[Opening Task data section]
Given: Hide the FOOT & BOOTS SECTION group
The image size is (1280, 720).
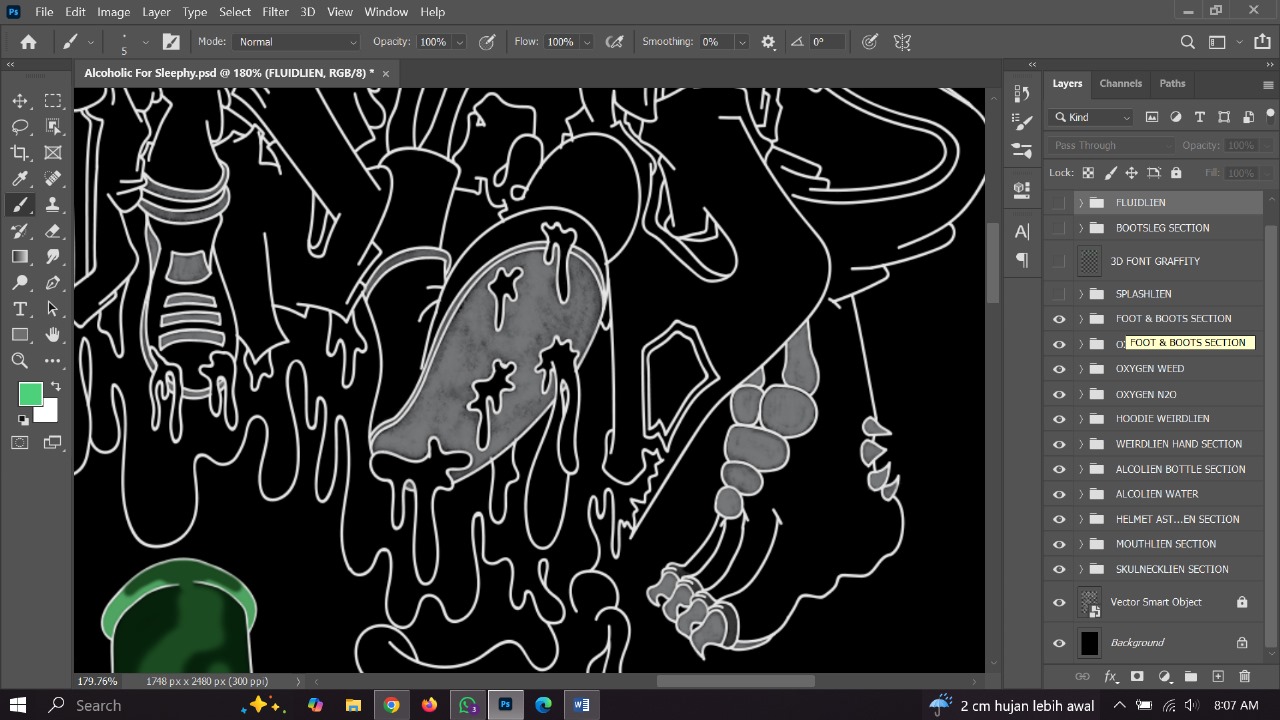Looking at the screenshot, I should pos(1058,318).
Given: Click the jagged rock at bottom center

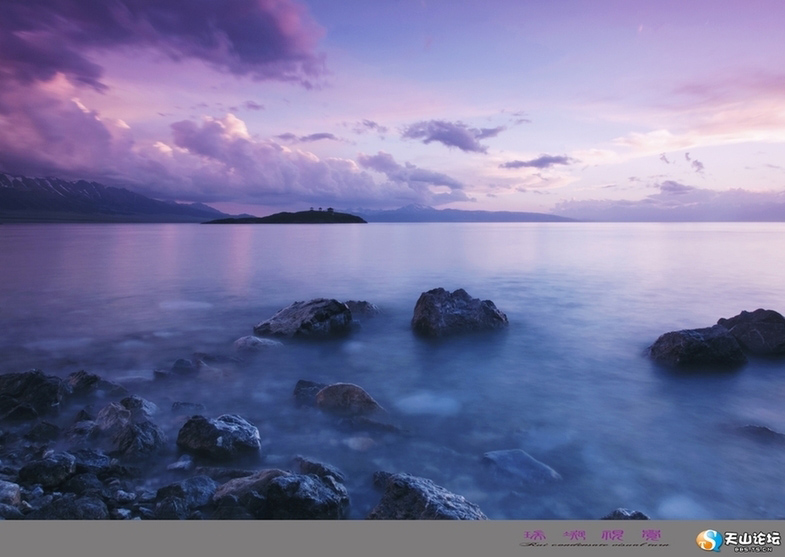Looking at the screenshot, I should click(424, 498).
[Closing Task data section]
- [Required action] In the copy, each entry above must match exactly, and no picture may be carried over.

- [Reply to the exercise]
Given: Hide the FOOT & BOOTS SECTION group
The image size is (1280, 720).
Looking at the screenshot, I should pos(1058,318).
Given: Click the jagged rock at bottom center

Looking at the screenshot, I should click(424, 498).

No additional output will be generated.